Le projet de métro en rocade de Christian Blanc avait notamment en projet de désenclaver le plateau de Saclay, qui représente 10% de la recherche publique et privée française. Or, selon le quotidien le Monde, il est plus que possible, au regard de l’importance de l’investissement (4,8Mds€ pour une section de 36km), que la question de savoir si un métro se justifie (sur cette section) est une question qui se posera pendant le débat public de l’automne.
En effet, pour certains experts en transports, on pourrait parler là de « gabegie ». Sur ces terres où grandes écoles, laboratoires de recherche, entreprises de pointe sont éparpillés au milieu des champs, la fréquentation des voyageurs promet d’être faible.
Selon le dossier de la Société du Grand Paris (SGP) chargée de réaliser ce métro, le trafic y serait le plus faible de toute la rocade. La RATP évalue pour cette portion 6 000 voyageurs.
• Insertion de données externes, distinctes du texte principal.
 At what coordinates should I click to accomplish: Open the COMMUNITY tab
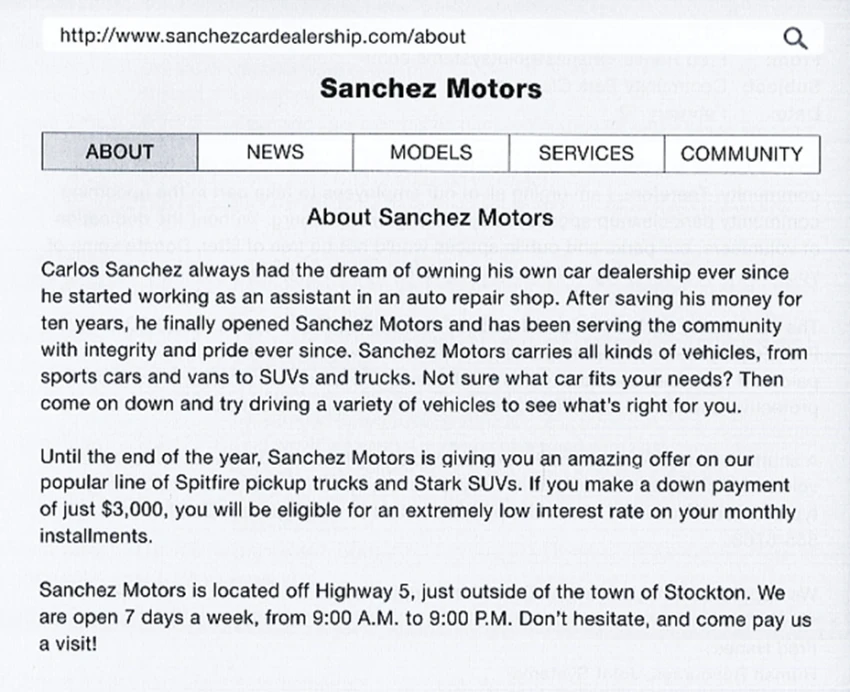(x=742, y=154)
Or un métro ne se justifierait qu’à partir de 8 000 à 9 000 voyageurs à l’heure de pointe selon les spécialistes, et ce chiffre ne serait atteint qu’en 2035... si les prévisions de création d’emplois escomptées par Christian Blanc se réalisaient, prévisions qui n’ont été validées ni par la Dreif ni par l’Insee.
Sur le papier, le coût du tronçon de Saclay peut être évalué à environ 130 M€/km, soit 4 fois celui d’un tramway (entre 30 et M€/km), mode de transport habituellement retenu pour un trafic de 4 000 à 8 000 passagers à l’heure de pointe. Le choix du tramway, que certains experts préconisent, entraînerait une économie d’1,8Md€ par rapport au métro.
Gilles Carrez, député (UMP) du Val-de-Marne, préconise dans son rapport sur le financement du réseau de transports du Grand Paris, de reporter la branche de Saclay à « après 2025 », mais l’Elysée a confirmé qu’il n’y aurait : "Pas de phasage de la double boucle". Saclay n’est, à ce jour, pas moins prioritaire que le reste du grand métro.